▶ _Written task_:
Write out the following lines exactly, starting at the line that contains "You are a GUI" and ending at the line that contains "Screen dimensions: 1846x1038", with both of those lines included.

▶ _Source records_:

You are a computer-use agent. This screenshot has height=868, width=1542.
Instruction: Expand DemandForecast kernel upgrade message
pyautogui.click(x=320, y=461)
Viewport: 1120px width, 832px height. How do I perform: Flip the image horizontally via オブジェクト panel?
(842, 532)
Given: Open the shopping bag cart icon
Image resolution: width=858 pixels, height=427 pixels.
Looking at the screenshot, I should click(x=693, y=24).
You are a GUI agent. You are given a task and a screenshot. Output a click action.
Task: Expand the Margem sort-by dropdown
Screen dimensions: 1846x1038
==
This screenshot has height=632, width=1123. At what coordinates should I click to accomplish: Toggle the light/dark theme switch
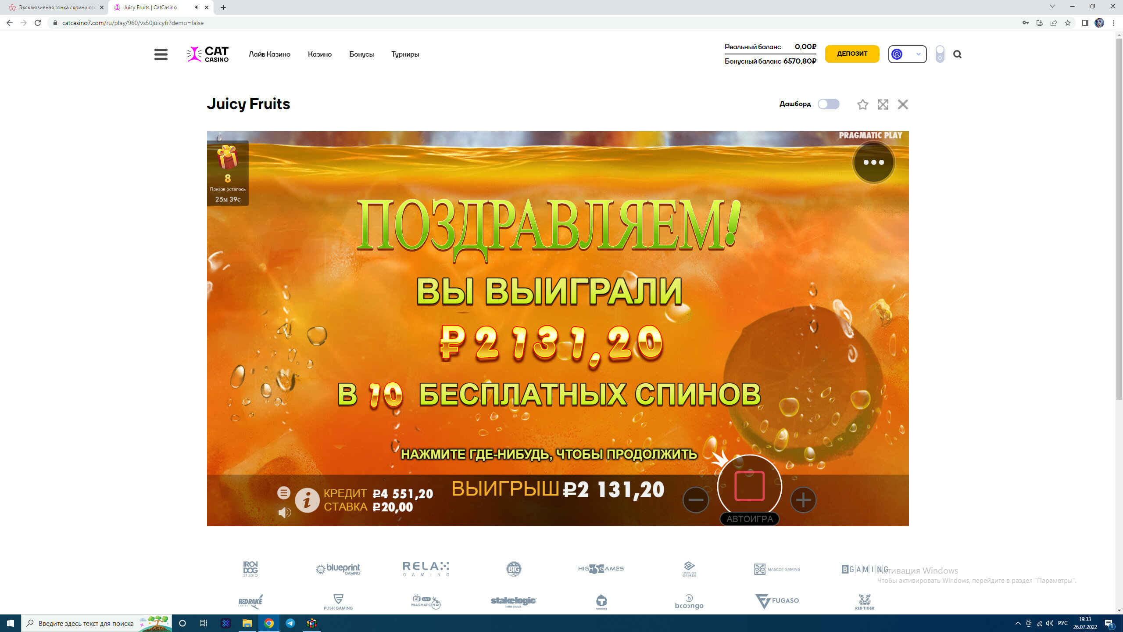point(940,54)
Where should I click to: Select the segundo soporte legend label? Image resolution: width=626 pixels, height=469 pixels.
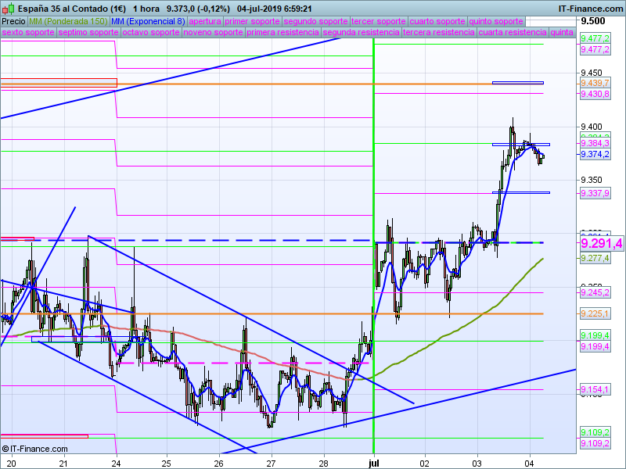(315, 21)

▶ _Task response_:
You are a GUI agent. You are given a task and a screenshot. Output a click action.
Task: Expand the Margem sort-by dropdown
Screen dimensions: 1846x1038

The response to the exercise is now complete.